To the extent that plaintiff, having received “benefits under statutory and administrative standards defining eligibility for them[,] has an interest in continued receipt of those benefits that is safeguarded by procedural due process” ( Board of Regents of State Colleges v. Roth, 408 U.S. 564, 576, 92 S.Ct. 2701, 33 L.Ed.2d 548 [1972];see Methodist Hosp. of Brooklyn v. State Ins. Fund, 102 A.D.2d at 380, 479 N.Y.S.2d 11), we conclude that it received constitutionally adequate process. “In altering substantive rights through enactment of rules of general applicability, a legislature generally provides constitutionally adequate process simply by enacting the statute, publishing it, and ... affording those within the statute's reach a reasonable opportunity to both familiarize themselves with the general requirements imposed and to comply with those requirements” ( United States v.

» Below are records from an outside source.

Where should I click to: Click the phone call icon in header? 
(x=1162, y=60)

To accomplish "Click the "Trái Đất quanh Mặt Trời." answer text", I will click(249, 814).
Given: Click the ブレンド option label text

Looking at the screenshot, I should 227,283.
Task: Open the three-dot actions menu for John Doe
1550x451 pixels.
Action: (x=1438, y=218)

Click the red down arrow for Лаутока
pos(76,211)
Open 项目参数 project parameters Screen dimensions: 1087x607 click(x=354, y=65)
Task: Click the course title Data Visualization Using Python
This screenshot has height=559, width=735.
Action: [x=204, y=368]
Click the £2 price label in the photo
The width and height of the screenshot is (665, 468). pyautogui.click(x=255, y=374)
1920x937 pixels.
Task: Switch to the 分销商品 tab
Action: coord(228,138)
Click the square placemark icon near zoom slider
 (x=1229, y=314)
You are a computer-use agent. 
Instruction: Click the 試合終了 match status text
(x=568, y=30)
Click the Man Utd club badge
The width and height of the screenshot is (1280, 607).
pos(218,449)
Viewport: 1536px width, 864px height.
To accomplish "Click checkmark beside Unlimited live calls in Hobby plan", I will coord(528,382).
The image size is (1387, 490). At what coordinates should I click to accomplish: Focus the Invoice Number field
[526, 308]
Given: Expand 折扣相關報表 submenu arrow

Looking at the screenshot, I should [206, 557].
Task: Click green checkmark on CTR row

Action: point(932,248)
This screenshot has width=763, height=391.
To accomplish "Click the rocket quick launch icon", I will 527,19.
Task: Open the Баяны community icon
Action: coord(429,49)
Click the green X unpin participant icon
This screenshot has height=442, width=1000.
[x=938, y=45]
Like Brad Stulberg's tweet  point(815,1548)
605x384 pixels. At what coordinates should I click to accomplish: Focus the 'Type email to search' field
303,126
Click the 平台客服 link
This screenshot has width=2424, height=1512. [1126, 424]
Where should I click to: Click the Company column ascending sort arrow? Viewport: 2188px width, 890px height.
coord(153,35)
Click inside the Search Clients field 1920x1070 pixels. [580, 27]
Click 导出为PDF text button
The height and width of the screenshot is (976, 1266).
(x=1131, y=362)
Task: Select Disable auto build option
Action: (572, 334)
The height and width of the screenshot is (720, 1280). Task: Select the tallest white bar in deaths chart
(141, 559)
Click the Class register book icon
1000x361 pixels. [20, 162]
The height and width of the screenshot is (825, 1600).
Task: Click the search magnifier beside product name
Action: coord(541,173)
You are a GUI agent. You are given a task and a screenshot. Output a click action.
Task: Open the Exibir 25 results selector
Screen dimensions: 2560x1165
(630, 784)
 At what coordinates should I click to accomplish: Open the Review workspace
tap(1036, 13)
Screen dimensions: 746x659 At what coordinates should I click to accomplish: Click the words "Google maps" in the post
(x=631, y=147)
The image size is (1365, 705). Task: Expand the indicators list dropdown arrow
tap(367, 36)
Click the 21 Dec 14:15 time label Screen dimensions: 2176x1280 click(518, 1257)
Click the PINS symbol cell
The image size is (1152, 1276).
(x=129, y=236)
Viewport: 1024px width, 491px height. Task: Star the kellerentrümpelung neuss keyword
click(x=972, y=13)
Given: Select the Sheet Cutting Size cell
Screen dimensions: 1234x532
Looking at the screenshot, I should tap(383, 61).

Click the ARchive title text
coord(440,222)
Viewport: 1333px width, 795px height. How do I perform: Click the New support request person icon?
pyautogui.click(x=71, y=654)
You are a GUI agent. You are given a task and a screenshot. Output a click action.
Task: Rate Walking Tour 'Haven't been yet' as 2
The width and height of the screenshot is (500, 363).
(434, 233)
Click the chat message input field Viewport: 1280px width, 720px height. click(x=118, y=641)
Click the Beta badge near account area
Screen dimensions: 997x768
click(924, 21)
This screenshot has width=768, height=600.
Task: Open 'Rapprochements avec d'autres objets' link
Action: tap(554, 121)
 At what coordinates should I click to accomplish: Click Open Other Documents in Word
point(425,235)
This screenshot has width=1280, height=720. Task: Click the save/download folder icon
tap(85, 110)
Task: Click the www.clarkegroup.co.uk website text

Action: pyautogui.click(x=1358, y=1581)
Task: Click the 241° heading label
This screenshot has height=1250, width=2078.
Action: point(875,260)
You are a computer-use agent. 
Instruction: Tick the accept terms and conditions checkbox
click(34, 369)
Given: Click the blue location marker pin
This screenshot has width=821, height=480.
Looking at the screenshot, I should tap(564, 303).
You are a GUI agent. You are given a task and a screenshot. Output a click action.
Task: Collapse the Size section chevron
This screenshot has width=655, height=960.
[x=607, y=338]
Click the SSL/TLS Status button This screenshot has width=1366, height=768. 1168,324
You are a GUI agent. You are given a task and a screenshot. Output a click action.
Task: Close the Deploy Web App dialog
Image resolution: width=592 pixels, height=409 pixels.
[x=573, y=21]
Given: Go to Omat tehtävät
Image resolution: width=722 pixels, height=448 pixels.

Locke, 471 U.S. 84, 108, 105 S.Ct. 1785, 85 L.Ed.2d 64 [1985];see Held v. State of New York Workers' Compensation Bd., 85 A.D.3d 35, 46, 921 N.Y.S.2d 674 [2011],lv. dismissed and denied17 N.Y.3d 837, 930 N.Y.S.2d 532, 954 N.E.2d 1157 [2011],cert. denied––– U.S. ––––, 132 S.Ct. 1906, 182 L.Ed.2d 770). With respect to legislation that is “retroactive” in the sense that it shortens a limitations period for claims that accrued prior to the statute's effective date ( see Brothers v. Florence, 95 N.Y.2d 290, 299–300, 716 N.Y.S.2d 367, 739 N.E.2d 733 [2000] ), due process is satisfied when the Legislature expressly sets a “reasonable grace period” ( id. at 301, 716 N.Y.S.2d 367, 739 N.E.2d 733). Moreover, courts defer to the Legislature's determination of what constitutes a reasonable period ( see id.). Here, the enactment and publication of the 2007 legislation provided sufficient notice of the statute, and the statutory grace period of at least one year gave plaintiff ample time in which to become familiar with the new limitations period and to comply with it ( see id. at 303–305, 716 N.Y.S.2d 367, 739 N.E.2d 733;Held v. State of New York Workers' Compensation Bd., 85 A.D.3d at 46, 921 N.Y.S.2d 674).
Finally, the statute at issue here did not work a taking of any property right that plaintiff may have had inasmuch as plaintiff's expectation of reimbursement “can continue to be realized as long as [it] complies with reasonable regulatory restrictions the [L]egislature has imposed” ( United States v. Locke, 471 U.S. at 107, 105 S.Ct. 1785). That is, it was plaintiff's own “failure to file on time—not the action of [the Legislature]—that caused [its reimbursement] right to be extinguished” ( id.) and, thus, its takings claim fails.
Plaintiff's remaining arguments, to the extent not addressed by our decision, have been considered and found to be lacking in merit.
ORDERED that the order is affirmed, without costs.